What Role Does The IPPC Play In The Pallet Industry?

The International Plant Protection Convention (IPPC) is an international agreement that was established in 1952 and registered with the United Nations. It now has 183 signatories, which accounts for virtually every major country in the world, and today operates under the auspices of the UN’s Food and Agriculture Organisation.

The motivation behind the formulation of this agreement was the need to reduce the spread of plant diseases and pests around the world. The technical term for its activities is ‘phytosanitary’. Its jurisdiction is not limited to natural flora and cultivated plants but extends to all manner of plant products, which includes the millions of wooden pallets used every day in the movement of goods around countries and across national borders.

The consequences of unregulated use of standard and non-standard pallets

International trade is bigger than it has ever been with the advancement of digital technology. It means the speed of its movement is increasing all the time. Controls on traded goods are rigorous but it is too easy to overlook the potential harms that are carried not in the goods themselves but in the materials used to transport them.
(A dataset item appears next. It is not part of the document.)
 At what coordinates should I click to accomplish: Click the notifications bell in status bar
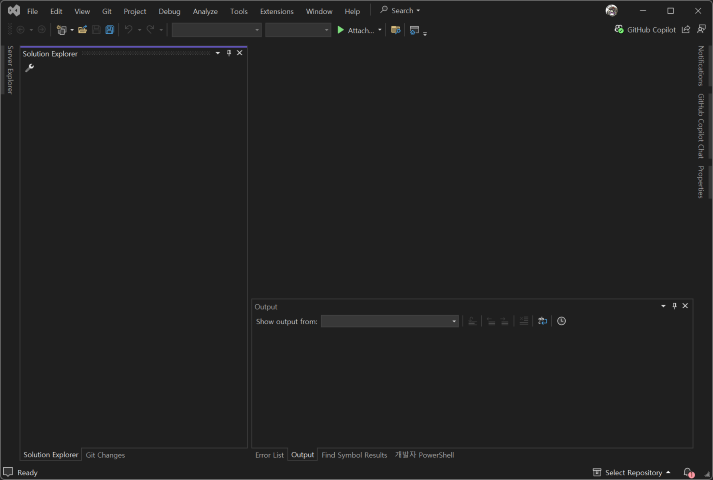pyautogui.click(x=688, y=472)
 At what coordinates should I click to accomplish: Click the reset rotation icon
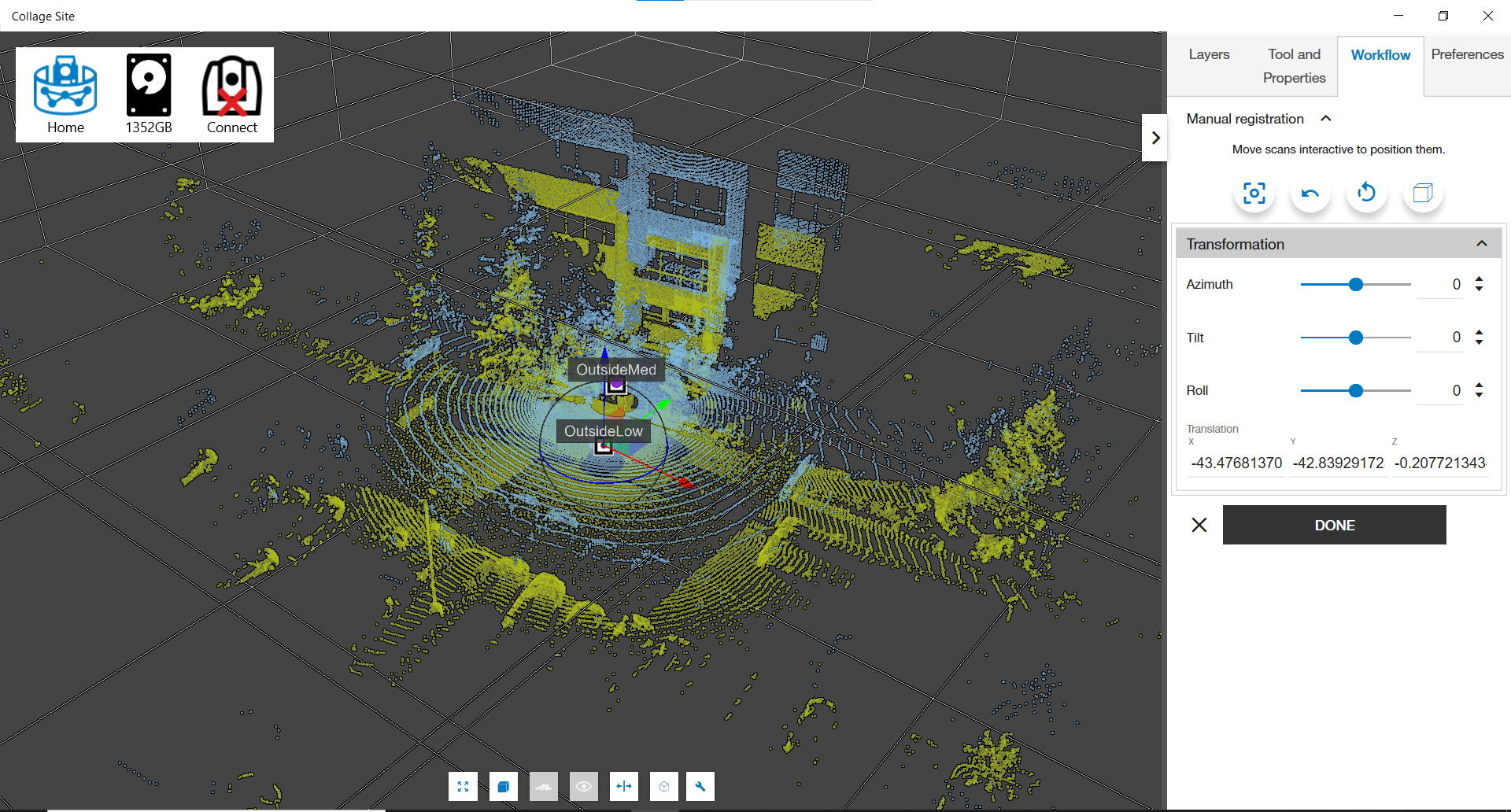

Wooden pallets are plant products and unless properly treated according to phytosanitary best practices to neutralise the presence of pests that subsist in the wood, they can transmit devastating and destructive pests to all corners of the globe. For an illustration as to what this can mean, we only have to look back a few decades to the serious outbreak of Dutch elm disease in the UK caused by elm bark beetles which were accidentally imported from Canada on logs, saplings and even crates. Millions of trees died as a result. In more fragile ecosystems, the results could have been even more serious.

That episode is a salutary reminder of the importance of the IPPC’s enforcement of International Phytosanitary Measures (ISPMs) which specifically addresses the problem of harmful organisms that exist in the wood used in packaging. One particular measure, ISPM-15 deals with this directly and therefore applies to the manufacture, treatment and recycling of both standard and non-standard pallets.

 The IPPC and the pallet industry

Wooden pallets are required to undergo heat and chemical treatment to kill any of the pests and micro-organisms which thrive inside the wood. If the manufacturer of standard or non-standard pallets is found to be in breach of its obligations, it can face substantial fines. However, this liability is not confined to manufacture alone – carriers too can be penalised severely for using inadequately treated pallets. This is why it is vital for every freight carrier to know whether the company from which it sources its pallets is fulfilling its obligations. Not only is it necessary for the health of the environment, but the discovery of non-compliant pallets can also cause lengthy delays at border control and result in hefty fines. Every standard or non-standard pallet you use should be clearly marked with a stamp that confirms ISPM-15 compliance. Even if a pallet has been correctly treated, if it does not carry the validating stamp, it will not be allowed to cross the border. Untreated pallets are likely to be cheaper, but it simply is not worth the risk.

Beware too of the perils of recycling, because one of the provisions of the IPPC is that even correctly treated pallets must undergo the process again when they are used again. The original ISPM-15 mark must be erased, the pallet treated a second time and then stamped with a fresh mark. Once again, it might seem cheaper and easier not to observe this, and it’s true that untreated recycled pallets may escape detection but equally, it is a significant risk. Besides, it is hugely irresponsible to take chances not just with your own company’s fortunes but with the health of the environment.

The IPPC has a long history of effectiveness in developing and applying phytosanitary standards. Rather than a bureaucratic obstacle to the smooth movement of goods around the world, it should be seen as an example of truly international cooperation in protecting the natural world and the ecosystem that relies on it. Even the humble pallet has a part to play.